> _TASK_: From the opening line of the records through the line bearing "Fietsen in Schotland 🏴󠁧󠁢󠁳󠁣󠁴󠁿 (484, 794)", set down every line exactly.

> _DATA LISTING_:
--*--
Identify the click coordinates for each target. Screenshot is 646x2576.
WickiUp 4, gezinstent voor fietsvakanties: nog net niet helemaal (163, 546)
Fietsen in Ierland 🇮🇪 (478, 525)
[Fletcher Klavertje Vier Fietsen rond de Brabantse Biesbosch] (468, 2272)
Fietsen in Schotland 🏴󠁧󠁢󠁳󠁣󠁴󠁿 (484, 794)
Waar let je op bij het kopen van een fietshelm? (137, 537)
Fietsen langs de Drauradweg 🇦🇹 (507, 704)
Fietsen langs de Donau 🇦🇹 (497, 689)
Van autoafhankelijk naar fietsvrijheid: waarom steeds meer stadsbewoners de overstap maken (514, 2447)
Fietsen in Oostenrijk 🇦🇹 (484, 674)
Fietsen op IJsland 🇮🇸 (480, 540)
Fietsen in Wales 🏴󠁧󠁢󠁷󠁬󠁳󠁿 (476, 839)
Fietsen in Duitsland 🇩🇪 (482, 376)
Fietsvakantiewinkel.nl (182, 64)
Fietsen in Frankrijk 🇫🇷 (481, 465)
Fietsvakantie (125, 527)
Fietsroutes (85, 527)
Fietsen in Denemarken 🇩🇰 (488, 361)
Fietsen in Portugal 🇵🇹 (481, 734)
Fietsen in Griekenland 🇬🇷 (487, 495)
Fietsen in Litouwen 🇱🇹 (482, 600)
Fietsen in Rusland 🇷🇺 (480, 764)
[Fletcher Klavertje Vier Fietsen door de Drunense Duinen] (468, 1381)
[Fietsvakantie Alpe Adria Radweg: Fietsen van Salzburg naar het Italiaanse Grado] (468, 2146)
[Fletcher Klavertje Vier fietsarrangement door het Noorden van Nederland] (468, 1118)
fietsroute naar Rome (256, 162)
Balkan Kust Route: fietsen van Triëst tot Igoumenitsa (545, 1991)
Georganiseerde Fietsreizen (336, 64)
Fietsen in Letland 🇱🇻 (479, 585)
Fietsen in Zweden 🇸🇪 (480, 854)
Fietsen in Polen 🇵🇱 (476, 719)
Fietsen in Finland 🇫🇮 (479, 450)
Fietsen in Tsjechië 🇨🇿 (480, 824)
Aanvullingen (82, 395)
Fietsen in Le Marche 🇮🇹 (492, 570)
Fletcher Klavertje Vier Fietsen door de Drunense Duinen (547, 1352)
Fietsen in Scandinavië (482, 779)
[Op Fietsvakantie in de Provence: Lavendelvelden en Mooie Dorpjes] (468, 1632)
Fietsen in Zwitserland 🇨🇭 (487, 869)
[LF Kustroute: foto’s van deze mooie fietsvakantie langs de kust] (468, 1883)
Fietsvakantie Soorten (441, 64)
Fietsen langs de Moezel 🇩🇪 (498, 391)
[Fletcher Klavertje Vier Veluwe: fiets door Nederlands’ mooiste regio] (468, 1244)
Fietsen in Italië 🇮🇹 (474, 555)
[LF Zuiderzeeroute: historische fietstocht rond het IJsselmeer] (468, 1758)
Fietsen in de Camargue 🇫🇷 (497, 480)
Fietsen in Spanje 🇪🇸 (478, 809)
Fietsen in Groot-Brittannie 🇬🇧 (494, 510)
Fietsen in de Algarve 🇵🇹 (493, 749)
--*--
> _SOLUTION TO THIS PROBLEM_:
Identify the click coordinates for each target. Screenshot is 646x2576.
WickiUp 4, gezinstent voor fietsvakanties: nog net niet helemaal (163, 546)
Fietsen in Ierland 🇮🇪 (478, 525)
[Fletcher Klavertje Vier Fietsen rond de Brabantse Biesbosch] (468, 2272)
Fietsen in Schotland 🏴󠁧󠁢󠁳󠁣󠁴󠁿 (484, 794)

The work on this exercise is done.